**Selezione**.
━━━━━━━━━━━━━━━━━━━━
Per questa nuova puntata della rubrica dedicata al sodalizio con Rockstar, abbiamo pensato di recuperare non una, ma tre recensioni, per tracciare una possibile mappa di suoni e parole nella discografia di una delle band più originali e creative del decennio 80: gli Xtc.
Xtc
Mummer
(Virgin, 1984)
Un gruppo “essenziale”. Senza gli Xtc il rock degli ultimi dieci anni sarebbe una barzelletta con la battuta finale dimenticata. L'amore che continua a legarci al gruppo di Andy Partridge e Colin Moulding è fatto di abitudine e di familiarità, il contatto con i loro dischi si è rafforzato di un affetto duraturo, coerente, distillato nel tempo. Li conosciamo a menadito, con i loro suoni totalmente animati, il loro humour sottile, la sorpresa che ritualmente ci riserva ogni primo ascolto, la severità quasi certosina profusa in ogni incisione (per questo disco sono occorsi nove mesi di studio di registrazione, due produttori, Steve Nye e Bob Sargeant e altrettanti tecnici dei suono, Alex Sadkin e Phil Thornalley). Con “Mummer”, la musica degli Xtc si è disposta verso una solarità fino ad allora inedita. Dopo la separazione da Steve Lillywhite, le conquiste disannanti di “English Settlement”, i malanni gastrici di Partridge, il secondo cambio di un membro (Peter Phipps alla batteria al posto di Terry Chambers), gli Xtc si sono divertiti a creare delle canzoni serene, quasi arcaiche, corpose e naturali, costruite tutte su degli arrangiamenti parabolici e imprevedibili, ognuna con dieci idee di melodia al suo interno e cento buone ragioni per essere amate. È l'album cardine di un gruppo che aveva ormai da tempo ripudiato le vecchie casacche di figli incompresi della prima generazione new wave e di austeri sacerdoti dell'aggressività progressista. Dopo quel disco, allergici al contatto continuo con lo show-biz, stanchi delle tournée forzate, hanno salutato definitivamente il circo dei rock, i voli intercontinentali, le vecchie reliquie di una volta. Liberati dalle costrizioni di un mondo patinato e vorace, gli Xtc hanno dato libero sfogo ai loro istinti esploratori. Gli stessi che li hanno condotti al piccolo Eldorado di “Skylarking”.
━━━━━━━━━━━━━━━━━━━━
**Obiettivo 1**. Stabilisci se le affermazioni seguenti concordano con la recensione e motiva ogni risposta (sì o no) citando le parole decisive del testo. (a) La registrazione di "Mummer" ha richiesto nove mesi di studio. (b) Terry Chambers ha preso il posto di Peter Phipps alla batteria. (c) Il disco è stato prodotto da Steve Lillywhite.
La recensione e i record hanno origini diverse.

**Record forniti**.
━━━━━━━━━━━━━━━━━━━━
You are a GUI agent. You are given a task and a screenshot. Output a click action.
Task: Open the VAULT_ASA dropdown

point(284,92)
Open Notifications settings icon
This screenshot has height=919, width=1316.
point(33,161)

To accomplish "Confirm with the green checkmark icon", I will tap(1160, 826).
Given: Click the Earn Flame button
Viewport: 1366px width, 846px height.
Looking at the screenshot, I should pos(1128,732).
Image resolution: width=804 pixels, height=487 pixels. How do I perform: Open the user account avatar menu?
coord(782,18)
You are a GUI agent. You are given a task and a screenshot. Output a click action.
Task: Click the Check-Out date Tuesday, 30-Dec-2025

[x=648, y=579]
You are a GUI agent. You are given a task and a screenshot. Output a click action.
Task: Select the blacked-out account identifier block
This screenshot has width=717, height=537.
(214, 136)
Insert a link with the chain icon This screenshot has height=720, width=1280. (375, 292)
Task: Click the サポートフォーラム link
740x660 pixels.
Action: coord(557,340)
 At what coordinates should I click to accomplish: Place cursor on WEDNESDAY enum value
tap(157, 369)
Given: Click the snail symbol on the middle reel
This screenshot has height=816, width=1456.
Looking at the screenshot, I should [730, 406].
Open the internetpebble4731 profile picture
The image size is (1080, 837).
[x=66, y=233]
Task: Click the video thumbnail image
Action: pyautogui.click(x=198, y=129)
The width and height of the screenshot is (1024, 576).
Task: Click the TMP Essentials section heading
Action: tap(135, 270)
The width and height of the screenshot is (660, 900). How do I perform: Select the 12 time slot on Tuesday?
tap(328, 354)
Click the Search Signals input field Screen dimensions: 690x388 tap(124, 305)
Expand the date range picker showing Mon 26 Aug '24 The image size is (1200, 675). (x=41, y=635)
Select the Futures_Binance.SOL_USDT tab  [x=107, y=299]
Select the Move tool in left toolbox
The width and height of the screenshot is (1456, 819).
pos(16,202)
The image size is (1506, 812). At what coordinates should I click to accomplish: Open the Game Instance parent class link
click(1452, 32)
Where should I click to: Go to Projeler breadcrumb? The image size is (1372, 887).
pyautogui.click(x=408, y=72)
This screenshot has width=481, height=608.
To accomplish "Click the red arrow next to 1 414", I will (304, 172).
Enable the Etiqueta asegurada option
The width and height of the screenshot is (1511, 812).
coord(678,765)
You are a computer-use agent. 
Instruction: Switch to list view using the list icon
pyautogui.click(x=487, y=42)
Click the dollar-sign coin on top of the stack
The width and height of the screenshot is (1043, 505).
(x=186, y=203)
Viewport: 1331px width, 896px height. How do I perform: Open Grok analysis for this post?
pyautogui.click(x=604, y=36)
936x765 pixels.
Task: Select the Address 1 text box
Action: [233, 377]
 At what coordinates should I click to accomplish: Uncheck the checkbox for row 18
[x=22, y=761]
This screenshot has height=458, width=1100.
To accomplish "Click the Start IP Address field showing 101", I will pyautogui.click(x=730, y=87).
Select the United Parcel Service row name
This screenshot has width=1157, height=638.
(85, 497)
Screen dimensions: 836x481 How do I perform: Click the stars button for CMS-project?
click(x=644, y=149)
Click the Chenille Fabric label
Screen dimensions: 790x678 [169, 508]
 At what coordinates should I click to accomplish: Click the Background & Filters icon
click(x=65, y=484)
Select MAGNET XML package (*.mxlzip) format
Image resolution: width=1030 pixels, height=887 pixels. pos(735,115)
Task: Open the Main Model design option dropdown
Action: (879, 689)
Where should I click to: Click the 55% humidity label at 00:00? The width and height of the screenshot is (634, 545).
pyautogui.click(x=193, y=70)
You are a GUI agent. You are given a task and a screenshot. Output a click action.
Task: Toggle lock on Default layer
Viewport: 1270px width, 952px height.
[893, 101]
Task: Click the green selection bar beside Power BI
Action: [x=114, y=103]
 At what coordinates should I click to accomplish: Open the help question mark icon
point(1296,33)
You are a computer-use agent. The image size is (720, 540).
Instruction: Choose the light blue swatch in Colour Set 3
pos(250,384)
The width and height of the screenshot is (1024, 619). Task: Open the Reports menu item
━━━━━━━━━━━━━━━━━━━━
**Obiettivo 2**. Indica il numero di righe dei record che contengono la stringa "showing", senza aggiungere altro.

**Risposta 1**.
(a) Sì: "per questo disco sono occorsi nove mesi di studio di registrazione".
(b) No: "Peter Phipps alla batteria al posto di Terry Chambers".
(c) No: "due produttori, Steve Nye e Bob Sargeant".

**Risposta 2**. 2